Kommentar Urteil zu Polizei-Überwachung: Wichtiges Urteil - mit Haken
Das Urteil, dass die Polizei nicht mehr auf jeder Demo ungehindert filmen darf, setzt Maßstäbe. Aber: Wann die Polizei künftig filmt und wann nicht, darf sie aber selbst definieren.
W er in Berlin nicht gänzlich unpolitisch ist, weiß: Kaum bist du auf einer Demo, wirst du auch schon gefilmt. Diese polizeiliche Selbstverständlichkeit hat das Verwaltungsgericht jetzt infrage gestellt. Mit seinem Urteil setzt es Maßstäbe: Bereits die permanente Präsenz eines Kamerawagens, so die Richter, kann eine Einschränkung der Demonstrationsfreiheit darstellen - weil sich friedliche ProtestlerInnen von der Dauerüberwachung abgeschreckt fühlen könnten.

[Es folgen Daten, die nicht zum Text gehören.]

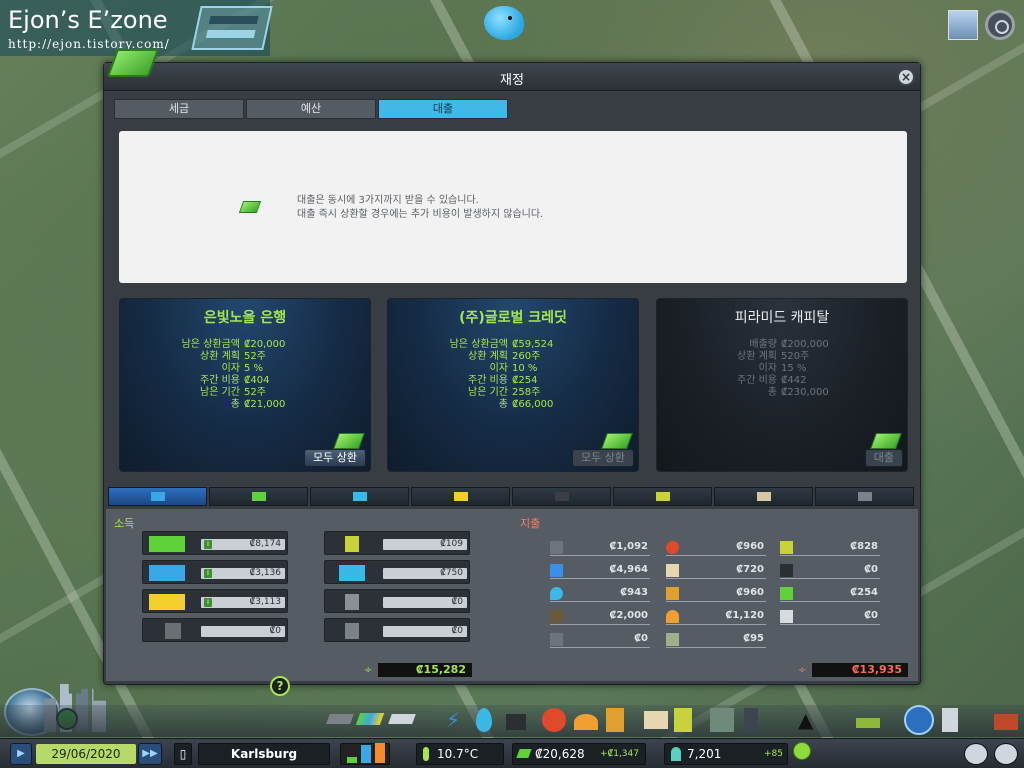  I want to click on watermark-badge-icon, so click(232, 28).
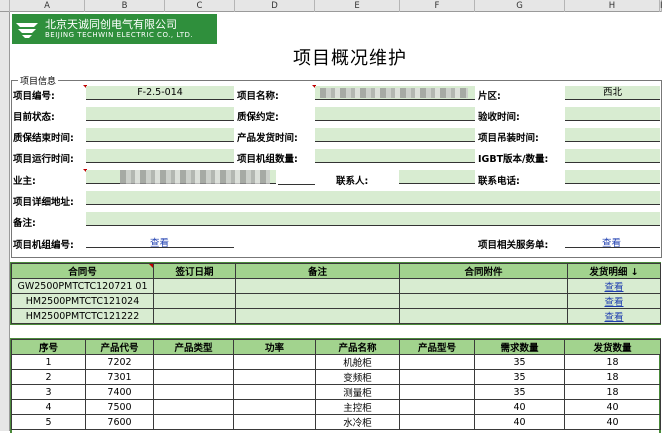 Image resolution: width=662 pixels, height=433 pixels. Describe the element at coordinates (82, 301) in the screenshot. I see `contract-no-cell: HM2500PMTCTC121024` at that location.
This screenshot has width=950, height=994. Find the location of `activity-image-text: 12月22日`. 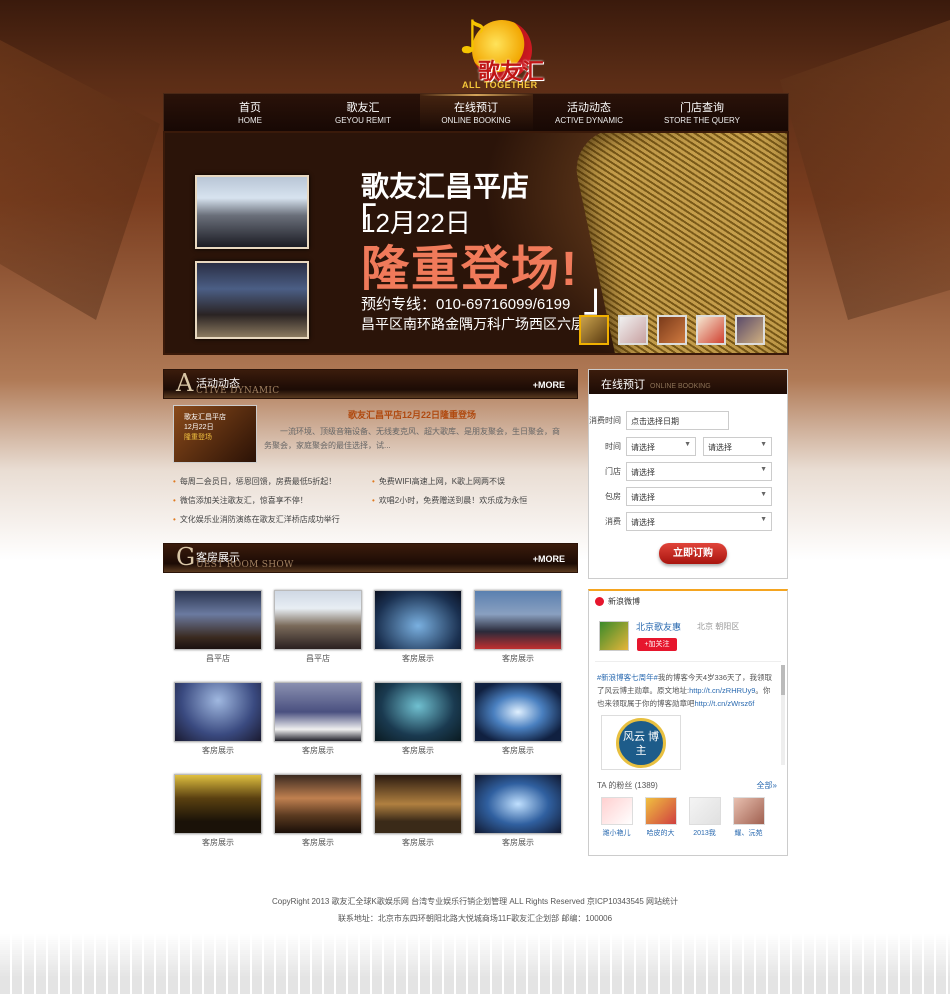

activity-image-text: 12月22日 is located at coordinates (199, 428).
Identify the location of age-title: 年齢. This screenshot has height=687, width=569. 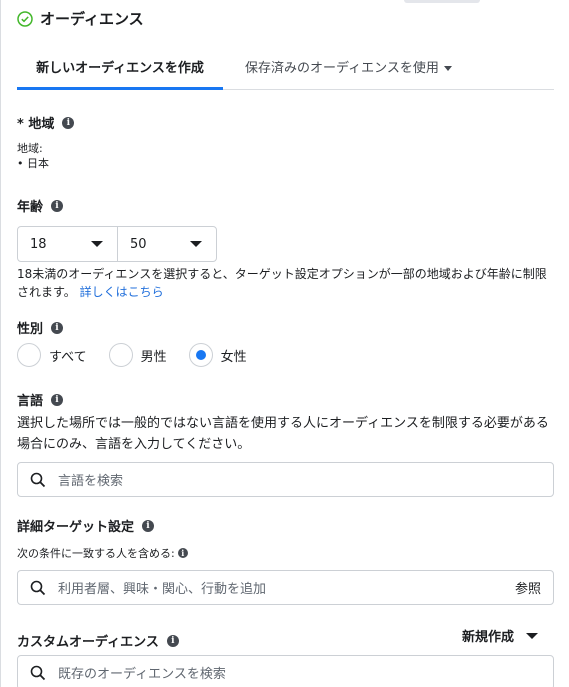
(30, 208).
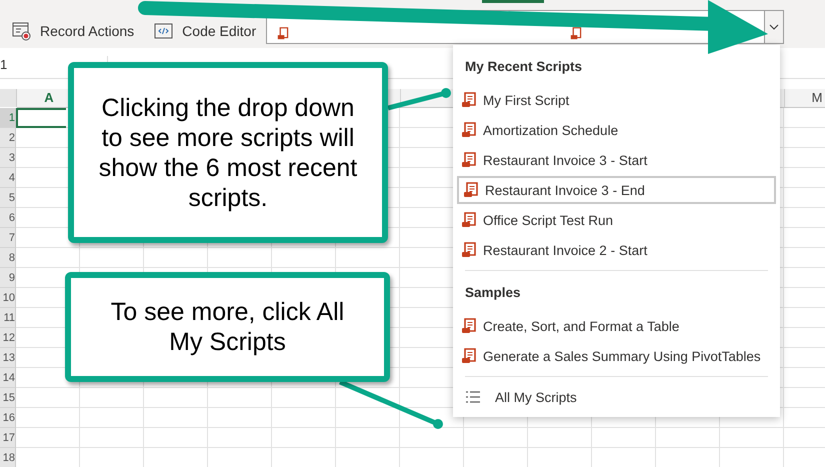 This screenshot has height=467, width=825. Describe the element at coordinates (8, 178) in the screenshot. I see `row-header: 4` at that location.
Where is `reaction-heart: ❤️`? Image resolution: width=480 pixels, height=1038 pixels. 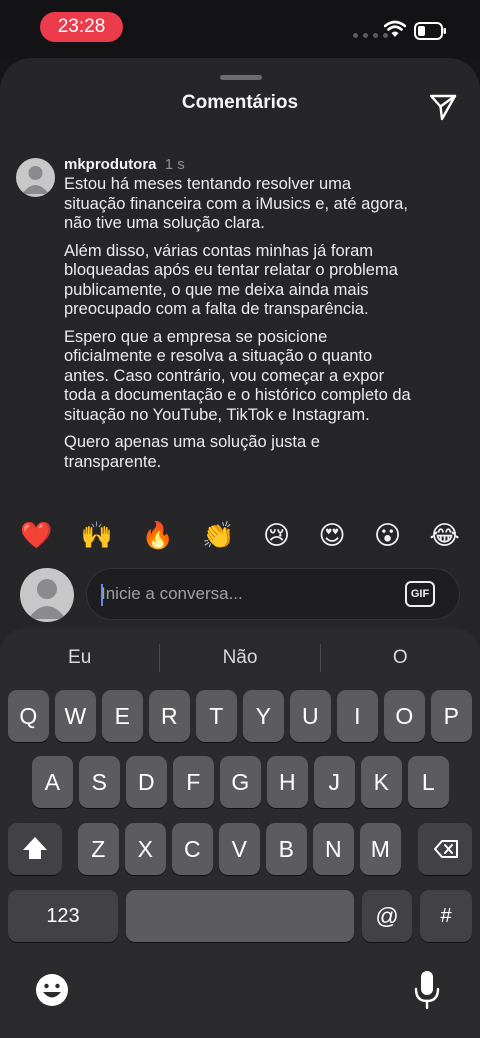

Dass Richter die Polizei zurückpfeifen, ist durchaus üblich und völlig normal. Erschreckend ist jedoch, wie weitreichend der Korrekturbedarf in letzter Zeit ist. Der Bundesgerichtshof rügte vor wenigen Wochen das Bundeskriminalamt für die illegale Bespitzelung von drei linken Berlinern; nun erklärten die hiesigen Verwaltungsrichter nahezu jeden Demonstranten für betroffen: Ihr Urteil bemängelt, dass es schon zur Normalität geworden ist, Protestierer jeglicher Couleur massenhaft und ohne Grund zu überwachen.
Wann darf gedreht werden?
Martin Kaul ist Bewegungsredakteur bei der taz.
Es ist wichtig, diese Ausbreitung der Überwachungspraxis scharf zu kritisieren. Das Problem ist damit jedoch keineswegs gelöst. Wann sie filmen darf und wann nicht, wird die Polizei auch in Zukunft weitgehend selbst definieren. Denn die Grundlage, ob eine Demo als friedlich gilt, ist die davor erstellte Gefahrenanalyse. Und die schreibt die Polizei. Will heißen: Wenn sie filmen will, muss sie nur das Drehbuch ändern.
Das Verwaltungsgericht hat damit einen wunden Punkt aufgezeigt - nun liegt es an den Demonstranten, ihre eigene Überwachung zu überwachen. Und die Polizei nicht nur zu filmen, wenn sie schlägt, sondern auch, wenn sie filmt.